Always worried that he was missing some other, better party, Lewis-Kraus moved from San Francisco to Berlin and then set out on a series of pilgrimages: Camino de Santiago, in Spain; Shikoku, in Japan; and Uman, in Ukraine. He makes the three treks—Catholic, Buddhist, and Jewish, respectively—as a secularist, hunting for clarity while nursing his blistered feet: “In my terror of stasis I had chosen motion; in my total absence of stability or routine I felt both electrified and panicked.” Perhaps by design, the writing—beautiful and often very funny—frequently mimics the setting: during the Berlin segment it’s restless, and, on the circular route of Shikoku, sometimes lacks direction. But on the Camino Lewis-Kraus weaves a story that is both searching and purposeful, one that forces the reader, like the pilgrim, to value the journey as much as the destination. [“Briefly Noted,” The New Yorker, May 28, 2012]

My only quibble with this review is that it seems to consider the Camino section to be the book’s best part. For me, the Shikoku segment is the most absorbing. It contains Lewis-Krauss’s most descriptive writing, and his most reflective. Here are four excerpts:

A pilgrimage like this is an old and corporeal kind of shock therapy, a structure that is maintained and promoted to help inspire an embodied sense of gratitude and wonder at the variety and generosity of the world, a world much bigger than our petty fears and desponds and regrets. It’s gamed for you to have the experience, and then the memory, of finding an unclaimed one-thousand-yen note in an insulated shack in some middle of nowhere between remote mountain temples.

It’s a Saturday night and the traffic never let’s up, but I find a piece of plywood to block the door, and that keeps the worst of the rain out. I drift in and out of sleep, dreaming of the Camino. At first light I rise to look for an open convenience store for a rice ball and a can of coffee.

The descent is sharply pitched and I can barely see the towers of cedar through the motionless sulk of cloud, but I know I’ve got a place to stay ahead and I feel as though I’ve begun to get the hang of this. I pick my way with care between the slick rocks. Across the valley gray panes of mountain stack flat against the late horizon; a dense brume of smoky white gives depth to the ridges.

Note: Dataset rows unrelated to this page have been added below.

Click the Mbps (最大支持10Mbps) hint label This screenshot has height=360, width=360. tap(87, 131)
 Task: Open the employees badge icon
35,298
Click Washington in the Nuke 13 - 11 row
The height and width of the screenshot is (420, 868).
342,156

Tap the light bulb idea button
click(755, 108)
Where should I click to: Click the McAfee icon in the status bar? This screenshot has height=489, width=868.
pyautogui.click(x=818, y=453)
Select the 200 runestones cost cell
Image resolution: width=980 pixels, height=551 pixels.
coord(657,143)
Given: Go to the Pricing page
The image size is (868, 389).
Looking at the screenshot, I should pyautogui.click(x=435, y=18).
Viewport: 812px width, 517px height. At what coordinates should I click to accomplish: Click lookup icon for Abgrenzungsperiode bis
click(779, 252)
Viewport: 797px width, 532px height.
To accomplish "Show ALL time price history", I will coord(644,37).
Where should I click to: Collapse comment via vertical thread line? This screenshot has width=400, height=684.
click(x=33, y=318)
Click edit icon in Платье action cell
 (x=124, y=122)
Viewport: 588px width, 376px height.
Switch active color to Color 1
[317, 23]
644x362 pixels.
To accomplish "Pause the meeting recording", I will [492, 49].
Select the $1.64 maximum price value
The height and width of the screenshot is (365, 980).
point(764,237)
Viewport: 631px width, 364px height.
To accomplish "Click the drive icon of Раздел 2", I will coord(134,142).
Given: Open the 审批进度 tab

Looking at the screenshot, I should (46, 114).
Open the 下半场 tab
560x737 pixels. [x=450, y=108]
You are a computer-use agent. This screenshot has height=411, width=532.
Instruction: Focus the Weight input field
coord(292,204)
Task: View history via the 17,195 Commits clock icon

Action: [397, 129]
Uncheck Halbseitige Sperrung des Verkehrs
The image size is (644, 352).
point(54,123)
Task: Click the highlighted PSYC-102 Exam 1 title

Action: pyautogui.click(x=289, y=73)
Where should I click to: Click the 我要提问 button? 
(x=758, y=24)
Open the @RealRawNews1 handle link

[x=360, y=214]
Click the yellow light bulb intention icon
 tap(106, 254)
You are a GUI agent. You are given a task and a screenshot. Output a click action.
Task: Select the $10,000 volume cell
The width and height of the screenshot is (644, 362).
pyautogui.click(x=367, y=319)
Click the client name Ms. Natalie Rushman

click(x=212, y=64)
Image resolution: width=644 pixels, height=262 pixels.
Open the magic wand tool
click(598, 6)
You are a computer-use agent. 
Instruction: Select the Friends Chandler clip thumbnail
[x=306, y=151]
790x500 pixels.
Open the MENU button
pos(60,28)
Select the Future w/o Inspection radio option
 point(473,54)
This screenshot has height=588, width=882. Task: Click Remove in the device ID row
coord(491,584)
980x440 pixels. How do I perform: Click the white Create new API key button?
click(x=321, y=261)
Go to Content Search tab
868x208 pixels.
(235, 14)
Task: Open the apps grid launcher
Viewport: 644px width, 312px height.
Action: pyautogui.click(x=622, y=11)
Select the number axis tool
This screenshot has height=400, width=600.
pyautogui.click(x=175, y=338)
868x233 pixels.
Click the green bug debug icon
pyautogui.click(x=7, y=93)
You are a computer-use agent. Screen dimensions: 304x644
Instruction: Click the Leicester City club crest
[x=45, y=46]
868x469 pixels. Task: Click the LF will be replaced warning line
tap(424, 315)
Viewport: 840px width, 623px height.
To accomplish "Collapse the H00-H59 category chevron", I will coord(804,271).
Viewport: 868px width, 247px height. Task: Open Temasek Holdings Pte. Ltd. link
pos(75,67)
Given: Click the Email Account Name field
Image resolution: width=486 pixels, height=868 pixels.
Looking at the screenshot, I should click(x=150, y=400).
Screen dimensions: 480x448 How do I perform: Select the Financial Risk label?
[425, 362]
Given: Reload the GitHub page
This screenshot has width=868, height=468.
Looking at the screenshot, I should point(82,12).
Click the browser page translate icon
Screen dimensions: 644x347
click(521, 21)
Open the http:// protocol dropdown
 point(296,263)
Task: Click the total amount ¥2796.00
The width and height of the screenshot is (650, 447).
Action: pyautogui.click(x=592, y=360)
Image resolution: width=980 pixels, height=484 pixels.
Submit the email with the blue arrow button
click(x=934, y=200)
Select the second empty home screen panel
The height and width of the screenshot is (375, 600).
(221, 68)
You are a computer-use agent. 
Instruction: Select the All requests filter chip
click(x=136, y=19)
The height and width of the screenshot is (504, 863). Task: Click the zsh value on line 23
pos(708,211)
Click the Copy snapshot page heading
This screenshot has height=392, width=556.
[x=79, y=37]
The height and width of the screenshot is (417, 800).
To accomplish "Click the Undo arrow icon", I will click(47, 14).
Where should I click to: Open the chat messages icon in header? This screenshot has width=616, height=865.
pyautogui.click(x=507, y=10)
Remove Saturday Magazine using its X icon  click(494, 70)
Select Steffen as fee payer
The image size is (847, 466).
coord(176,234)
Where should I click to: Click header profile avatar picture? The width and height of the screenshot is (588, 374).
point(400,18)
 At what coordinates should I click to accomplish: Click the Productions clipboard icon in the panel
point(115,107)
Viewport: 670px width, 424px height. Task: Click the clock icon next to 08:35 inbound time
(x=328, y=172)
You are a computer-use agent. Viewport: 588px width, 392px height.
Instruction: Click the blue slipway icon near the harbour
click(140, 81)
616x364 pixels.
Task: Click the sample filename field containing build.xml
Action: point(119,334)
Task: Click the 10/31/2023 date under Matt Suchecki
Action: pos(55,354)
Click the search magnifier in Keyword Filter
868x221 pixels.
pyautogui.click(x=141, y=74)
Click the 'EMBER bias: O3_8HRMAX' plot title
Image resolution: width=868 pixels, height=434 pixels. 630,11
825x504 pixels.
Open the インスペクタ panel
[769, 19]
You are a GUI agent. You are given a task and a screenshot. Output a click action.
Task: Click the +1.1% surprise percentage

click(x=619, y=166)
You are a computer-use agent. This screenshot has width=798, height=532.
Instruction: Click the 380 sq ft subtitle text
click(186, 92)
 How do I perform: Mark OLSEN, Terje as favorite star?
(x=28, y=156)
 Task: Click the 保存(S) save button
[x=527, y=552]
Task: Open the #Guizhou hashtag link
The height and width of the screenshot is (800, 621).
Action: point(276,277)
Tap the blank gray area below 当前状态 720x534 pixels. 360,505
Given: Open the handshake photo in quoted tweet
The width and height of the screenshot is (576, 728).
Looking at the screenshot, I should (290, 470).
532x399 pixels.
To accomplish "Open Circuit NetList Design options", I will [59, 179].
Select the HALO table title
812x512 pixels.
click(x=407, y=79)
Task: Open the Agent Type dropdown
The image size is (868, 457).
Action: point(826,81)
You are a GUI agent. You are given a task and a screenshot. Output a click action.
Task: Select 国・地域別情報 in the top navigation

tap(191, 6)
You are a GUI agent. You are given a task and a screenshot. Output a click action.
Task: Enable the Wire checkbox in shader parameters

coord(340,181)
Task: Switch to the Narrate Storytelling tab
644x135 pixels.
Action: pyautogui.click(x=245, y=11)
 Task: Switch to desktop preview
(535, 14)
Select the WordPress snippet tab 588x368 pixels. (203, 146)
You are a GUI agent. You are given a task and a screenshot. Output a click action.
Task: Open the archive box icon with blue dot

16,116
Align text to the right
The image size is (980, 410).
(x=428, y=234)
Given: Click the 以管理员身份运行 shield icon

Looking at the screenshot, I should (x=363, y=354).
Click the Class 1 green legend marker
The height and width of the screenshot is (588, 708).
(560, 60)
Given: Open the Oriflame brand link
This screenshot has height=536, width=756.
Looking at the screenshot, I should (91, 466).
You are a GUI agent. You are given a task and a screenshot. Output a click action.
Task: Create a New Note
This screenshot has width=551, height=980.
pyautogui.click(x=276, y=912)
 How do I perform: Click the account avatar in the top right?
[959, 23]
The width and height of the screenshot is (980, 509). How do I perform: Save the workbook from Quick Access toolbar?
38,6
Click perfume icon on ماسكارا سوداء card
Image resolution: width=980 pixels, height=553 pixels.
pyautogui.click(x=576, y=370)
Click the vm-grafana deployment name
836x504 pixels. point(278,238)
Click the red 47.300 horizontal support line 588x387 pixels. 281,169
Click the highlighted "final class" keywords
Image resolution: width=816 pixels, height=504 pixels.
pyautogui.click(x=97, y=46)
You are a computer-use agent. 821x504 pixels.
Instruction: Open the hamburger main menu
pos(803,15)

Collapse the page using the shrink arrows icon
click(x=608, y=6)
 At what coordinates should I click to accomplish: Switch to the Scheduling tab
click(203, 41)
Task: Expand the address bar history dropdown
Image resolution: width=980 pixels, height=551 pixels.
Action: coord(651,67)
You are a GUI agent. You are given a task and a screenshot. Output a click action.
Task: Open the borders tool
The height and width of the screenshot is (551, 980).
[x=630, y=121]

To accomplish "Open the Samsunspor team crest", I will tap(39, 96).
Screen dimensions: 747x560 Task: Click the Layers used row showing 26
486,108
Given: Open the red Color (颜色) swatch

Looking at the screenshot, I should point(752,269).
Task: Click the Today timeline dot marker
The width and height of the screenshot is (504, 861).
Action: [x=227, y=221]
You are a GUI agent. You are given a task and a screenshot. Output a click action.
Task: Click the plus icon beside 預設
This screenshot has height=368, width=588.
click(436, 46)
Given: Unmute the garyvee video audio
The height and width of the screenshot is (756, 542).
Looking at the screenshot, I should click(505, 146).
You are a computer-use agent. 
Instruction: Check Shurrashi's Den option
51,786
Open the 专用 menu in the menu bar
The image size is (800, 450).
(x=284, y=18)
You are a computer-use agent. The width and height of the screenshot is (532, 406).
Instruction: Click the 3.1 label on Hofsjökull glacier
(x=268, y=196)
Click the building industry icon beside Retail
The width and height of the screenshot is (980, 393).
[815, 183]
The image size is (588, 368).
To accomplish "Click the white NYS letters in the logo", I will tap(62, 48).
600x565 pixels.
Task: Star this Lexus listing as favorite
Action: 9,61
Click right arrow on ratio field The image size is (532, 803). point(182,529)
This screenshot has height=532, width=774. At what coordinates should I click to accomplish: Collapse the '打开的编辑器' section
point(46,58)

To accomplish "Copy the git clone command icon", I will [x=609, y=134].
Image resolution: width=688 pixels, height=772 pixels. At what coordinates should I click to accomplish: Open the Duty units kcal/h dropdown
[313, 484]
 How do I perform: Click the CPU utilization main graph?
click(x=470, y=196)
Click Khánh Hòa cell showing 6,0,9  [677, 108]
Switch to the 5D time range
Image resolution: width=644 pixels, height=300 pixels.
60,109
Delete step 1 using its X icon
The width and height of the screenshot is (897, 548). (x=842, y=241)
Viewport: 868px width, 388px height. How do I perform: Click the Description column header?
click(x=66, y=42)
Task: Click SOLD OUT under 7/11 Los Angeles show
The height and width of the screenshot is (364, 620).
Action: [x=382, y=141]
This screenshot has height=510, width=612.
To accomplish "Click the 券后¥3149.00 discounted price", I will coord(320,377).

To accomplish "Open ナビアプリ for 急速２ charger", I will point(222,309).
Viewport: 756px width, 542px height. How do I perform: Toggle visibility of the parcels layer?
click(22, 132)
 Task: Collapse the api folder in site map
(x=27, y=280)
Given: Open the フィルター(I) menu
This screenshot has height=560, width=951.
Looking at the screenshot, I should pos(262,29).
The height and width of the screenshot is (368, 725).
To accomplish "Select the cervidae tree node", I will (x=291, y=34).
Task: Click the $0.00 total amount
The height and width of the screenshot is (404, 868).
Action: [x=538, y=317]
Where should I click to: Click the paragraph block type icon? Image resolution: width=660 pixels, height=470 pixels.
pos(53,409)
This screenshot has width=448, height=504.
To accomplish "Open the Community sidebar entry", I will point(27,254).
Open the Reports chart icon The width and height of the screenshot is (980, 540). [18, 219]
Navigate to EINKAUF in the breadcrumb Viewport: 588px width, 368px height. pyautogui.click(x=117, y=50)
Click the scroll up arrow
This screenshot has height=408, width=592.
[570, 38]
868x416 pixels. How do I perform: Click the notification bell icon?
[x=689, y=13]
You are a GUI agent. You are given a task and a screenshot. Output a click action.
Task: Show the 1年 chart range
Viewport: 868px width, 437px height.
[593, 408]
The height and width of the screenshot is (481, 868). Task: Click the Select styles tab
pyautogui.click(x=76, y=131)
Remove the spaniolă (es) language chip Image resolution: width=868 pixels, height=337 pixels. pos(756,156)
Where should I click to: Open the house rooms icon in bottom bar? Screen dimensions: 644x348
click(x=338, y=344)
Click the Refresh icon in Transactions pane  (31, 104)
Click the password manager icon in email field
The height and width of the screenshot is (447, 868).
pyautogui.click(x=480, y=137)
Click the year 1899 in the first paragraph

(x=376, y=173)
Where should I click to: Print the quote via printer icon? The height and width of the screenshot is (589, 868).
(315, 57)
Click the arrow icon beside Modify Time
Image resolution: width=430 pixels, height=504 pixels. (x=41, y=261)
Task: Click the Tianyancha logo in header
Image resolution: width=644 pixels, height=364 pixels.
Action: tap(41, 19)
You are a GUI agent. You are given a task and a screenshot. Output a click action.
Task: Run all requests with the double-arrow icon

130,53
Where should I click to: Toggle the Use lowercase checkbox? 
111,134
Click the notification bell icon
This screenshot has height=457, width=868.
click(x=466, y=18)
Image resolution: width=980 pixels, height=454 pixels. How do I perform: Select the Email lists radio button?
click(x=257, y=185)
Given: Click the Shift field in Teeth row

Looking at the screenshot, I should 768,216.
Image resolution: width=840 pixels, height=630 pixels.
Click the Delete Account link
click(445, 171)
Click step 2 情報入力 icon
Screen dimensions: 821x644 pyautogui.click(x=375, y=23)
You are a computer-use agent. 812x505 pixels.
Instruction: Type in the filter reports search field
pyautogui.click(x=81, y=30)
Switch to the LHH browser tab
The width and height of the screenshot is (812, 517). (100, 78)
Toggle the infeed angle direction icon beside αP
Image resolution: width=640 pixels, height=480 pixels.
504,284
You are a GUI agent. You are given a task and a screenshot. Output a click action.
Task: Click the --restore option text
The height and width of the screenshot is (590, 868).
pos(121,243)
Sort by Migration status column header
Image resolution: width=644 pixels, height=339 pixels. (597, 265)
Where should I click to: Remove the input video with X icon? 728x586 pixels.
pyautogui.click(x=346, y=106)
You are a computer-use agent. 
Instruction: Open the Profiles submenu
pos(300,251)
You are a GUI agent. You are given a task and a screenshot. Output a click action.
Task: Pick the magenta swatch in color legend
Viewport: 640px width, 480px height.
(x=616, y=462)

The next twenty kilometers follow a serpentine road along a high, rolling, hillocked ridge of peninsula, and the air is warm and clear, and off to our right are glimpses of an emerald inlet, and to our left and a few hundred meters below, sharp crimped spines of steep jetty shear and buckle into the silver sea, their steeps felted in dark cedar, unruly lime feathers of bamboo, and the occasional pink bursts of new-blossoming cherry. In the little bays the water pools in absinthe clouds, the beaches pebbled black.

Note the use of first-person, present tense (my favorite combination) and the attentiveness to both inner and outer reality. When he’s really on, really noticing, as he is in the Shikoku part, Lewis-Krauss thinks with all his senses. He seems alert to everything: experience, memory, “dense brume of smoky white,” rice ball and can of coffee, “steeps felted in dark cedar, unruly lime feathers of bamboo, and the occasional pink bursts of new-blossoming cherry.” Ravishing!